*Selected text:*
Fig 6 is a flowchart showing steps taken by the replica supervisors 312 on the primary and backup processors 302 and 306 for processing asynchronous events At step 602 the operating system 106 attempts to deliver an asynchronous event at application-relative time <e,ι> to the primary replica 304. At step 604 the replica supervisor 312 intercepts the asynchronous event and at step 606 the replica supervisor buffers the event and the state-transforming values provided by the operating system. If necessary, the replica supervisor 312 virtualizes operating system data. At step 608 the replica supervisor 312 sends a message over the replica coordination communication means 314 to the replica supervisor on the backup processor 306. The message contains the application-relative time of the asynchronous event and the state-transforming values provided by the operating system. At step 610 the replica supervisor 312 on the backup processor 306 receives the message, buffers it and acknowledges receipt of it. Optionally, the messages for multiple asynchronous events can be sent together as a single message.

At step 612 the operating system 106 on the backup processor 306 attempts to deliver an asynchronous event to the backup replica 308. At step 614, the replica supervisor 312 on the backup processor 306 intercepts the asynchronous event and at step 616 the replica supervisor ignores the asynchronous event.

*Tasks to complete:*
[1] Using the passage on asynchronous events, explain in one to three sentences what happens at step 608 and what the message sent there contains.
[2] Please retype the passage on asynchronous events from "At step 612" up to and including "the asynchronous event.", keeping every word and mark unchanged.
Nothing in the listing is needed for the work here.

*Data block:*
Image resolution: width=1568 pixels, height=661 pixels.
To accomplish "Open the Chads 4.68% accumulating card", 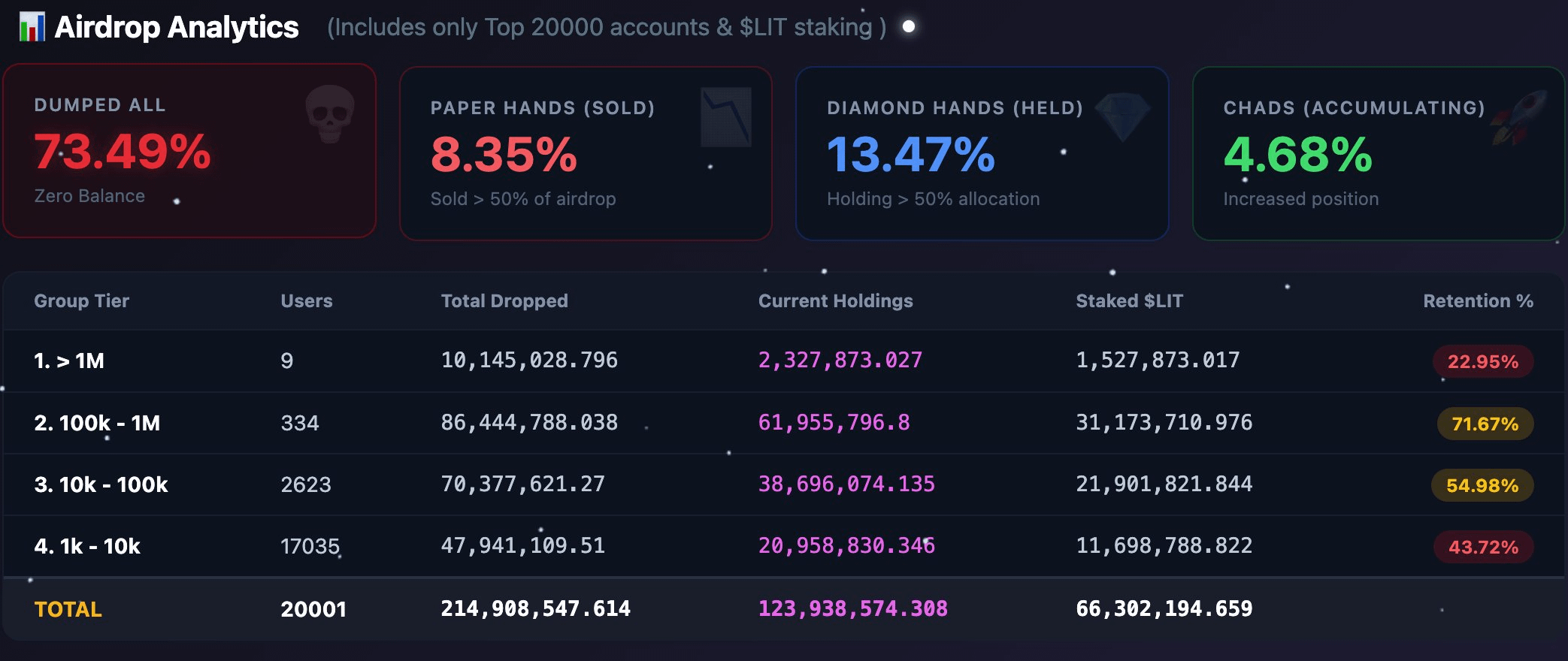I will pos(1378,154).
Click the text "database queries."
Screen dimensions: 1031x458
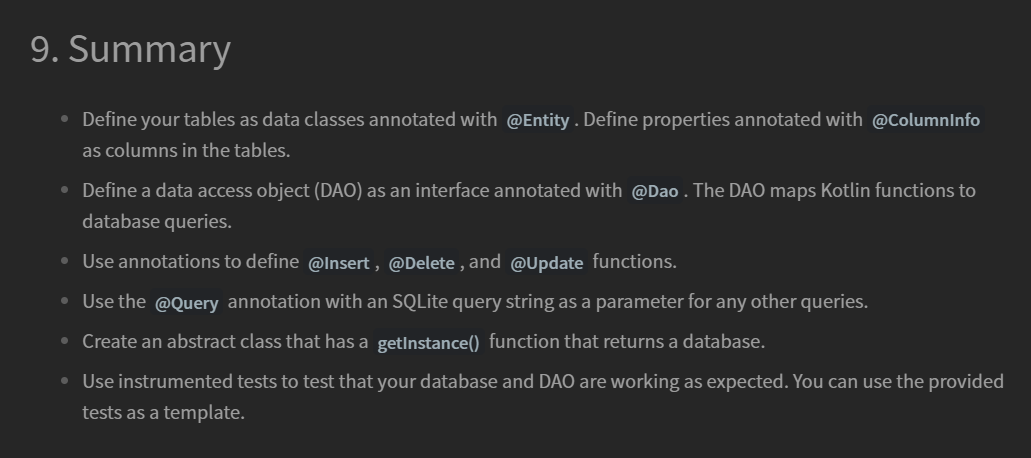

*Results in order:*
[1] At step 608, the replica supervisor 312 sends a message over the replica coordination communication means 314 to the replica supervisor on the backup processor 306. The message contains the application-relative time of the asynchronous event and the state-transforming values provided by the operating system.

[2]
At step 612 the operating system 106 on the backup processor 306 attempts to deliver an asynchronous event to the backup replica 308. At step 614, the replica supervisor 312 on the backup processor 306 intercepts the asynchronous event and at step 616 the replica supervisor ignores the asynchronous event.